Multi-Agent Comedy Club: Investigating Community Discussion Effects on LLM Humor Generation
AI 摘要
研究社区讨论如何提升LLM生成的喜剧文本质量,显著提升了可读性和社会回应。
主要贡献
- 提出利用社区讨论提升LLM喜剧生成质量的方法
- 建立了多智能体喜剧俱乐部环境进行受控实验
- 证明了社区讨论能显著提升喜剧文本的质量
方法论
构建多智能体环境,模拟社区讨论,将讨论记录作为社会记忆,用于后续生成,对比有无讨论的生成效果。
原文摘要
Prior work has explored multi-turn interaction and feedback for LLM writing, but evaluations still largely center on prompts and localized feedback, leaving persistent public reception in online communities underexamined.
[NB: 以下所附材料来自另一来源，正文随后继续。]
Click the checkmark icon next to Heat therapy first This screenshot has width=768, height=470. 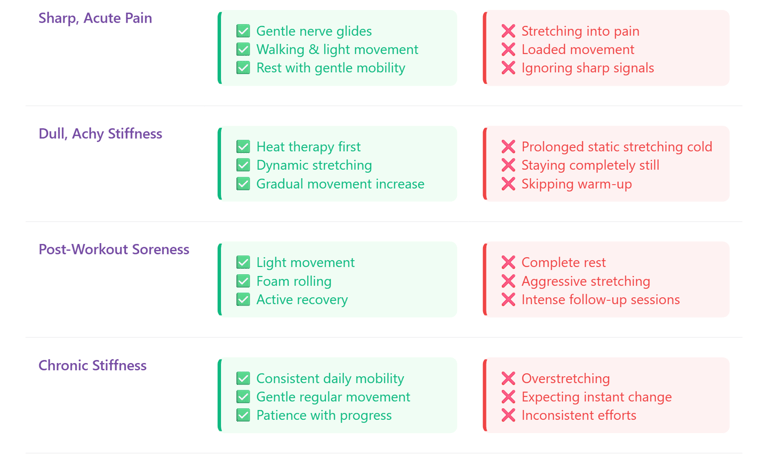(243, 147)
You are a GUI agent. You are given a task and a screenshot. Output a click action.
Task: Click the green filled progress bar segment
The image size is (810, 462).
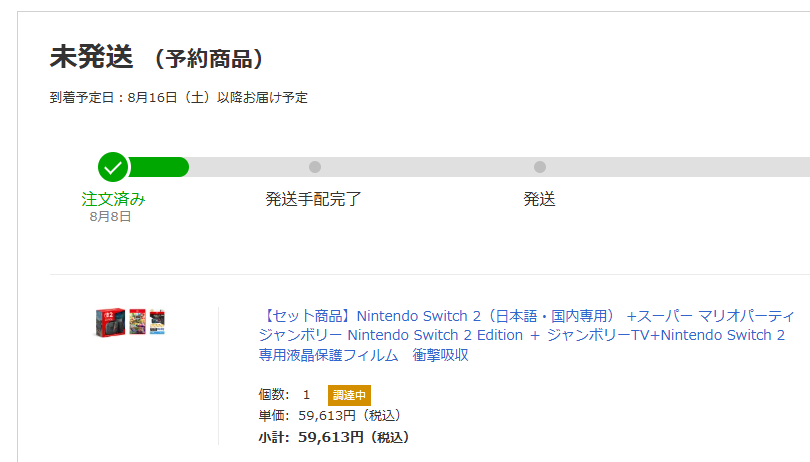click(160, 167)
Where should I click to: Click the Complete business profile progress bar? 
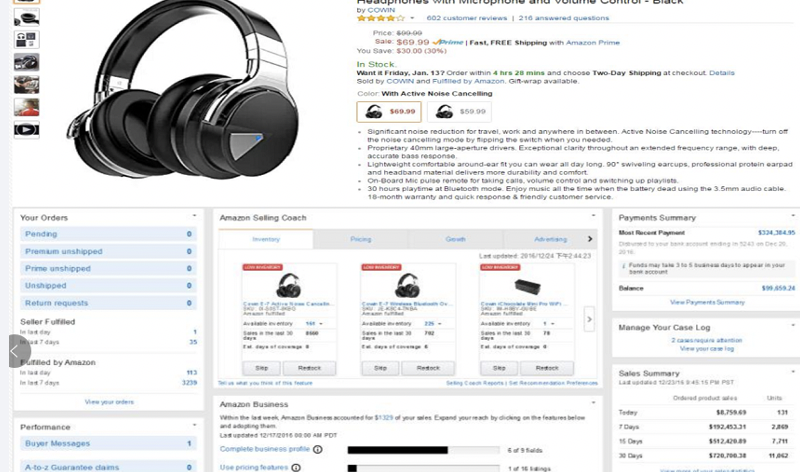coord(423,450)
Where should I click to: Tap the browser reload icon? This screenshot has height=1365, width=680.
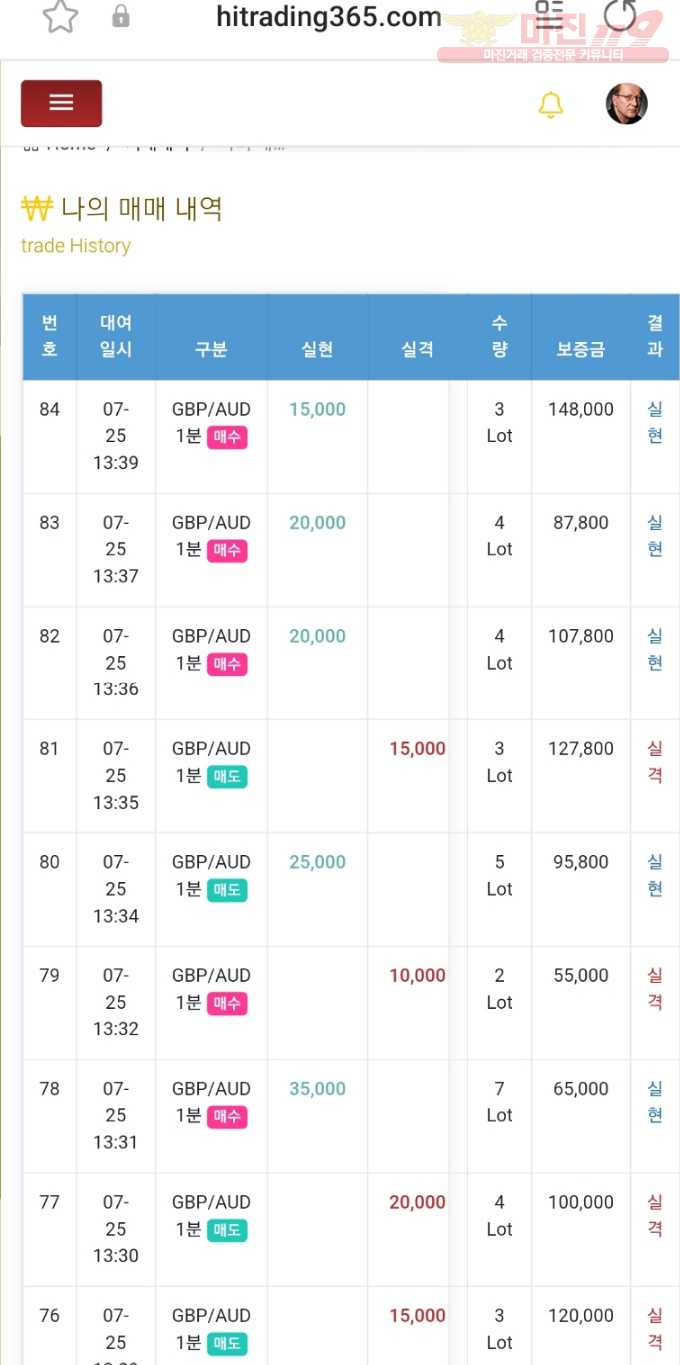tap(620, 15)
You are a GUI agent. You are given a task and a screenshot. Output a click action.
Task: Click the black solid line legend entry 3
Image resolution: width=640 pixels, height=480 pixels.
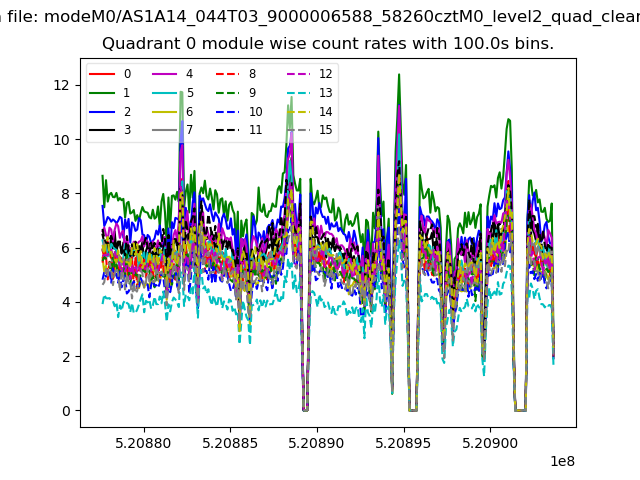(x=110, y=130)
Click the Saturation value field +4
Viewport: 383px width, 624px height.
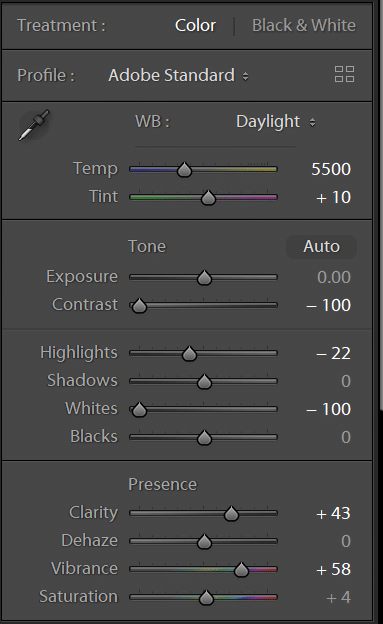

We test whether broadcast community discussion improves stand-up comedy writing in a controlled multi-agent sandbox: in the discussion condition, critic and audience threads are recorded, filtered, stored as social memory, and later retrieved to condition subsequent generations, whereas the baseline omits discussion. Across 50 rounds (250 paired monologues) judged by five expert annotators using A/B preference and a 15-item rubric, discussion wins 75.6% of instances and improves Craft/Clarity (Δ = 0.440) and Social Response (Δ = 0.422), with occasional increases in aggressive humor.